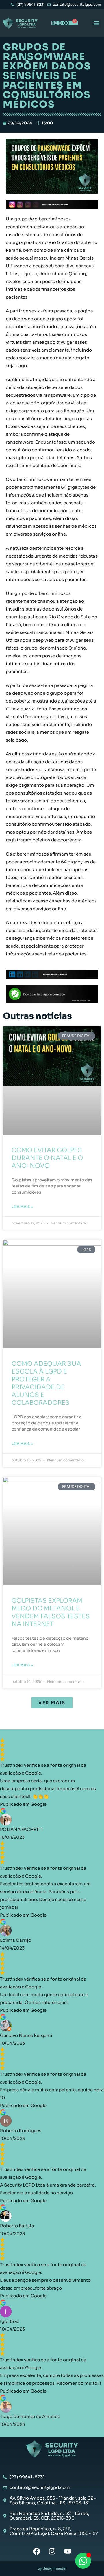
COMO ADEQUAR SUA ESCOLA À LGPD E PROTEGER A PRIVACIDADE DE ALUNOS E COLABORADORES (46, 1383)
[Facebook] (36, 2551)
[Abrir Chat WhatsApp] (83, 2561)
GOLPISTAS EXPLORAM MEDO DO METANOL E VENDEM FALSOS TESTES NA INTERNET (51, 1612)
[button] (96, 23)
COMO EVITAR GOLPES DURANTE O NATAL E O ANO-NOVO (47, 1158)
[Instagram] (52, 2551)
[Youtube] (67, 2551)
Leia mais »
****************
• Your assignment: Among the lines of the data, which ones contain the word "COMO"? Show them.

• Output below:
COMO ADEQUAR SUA ESCOLA À LGPD E PROTEGER A PRIVACIDADE DE ALUNOS E COLABORADORES (46, 1383)
COMO EVITAR GOLPES DURANTE O NATAL E O ANO-NOVO (47, 1158)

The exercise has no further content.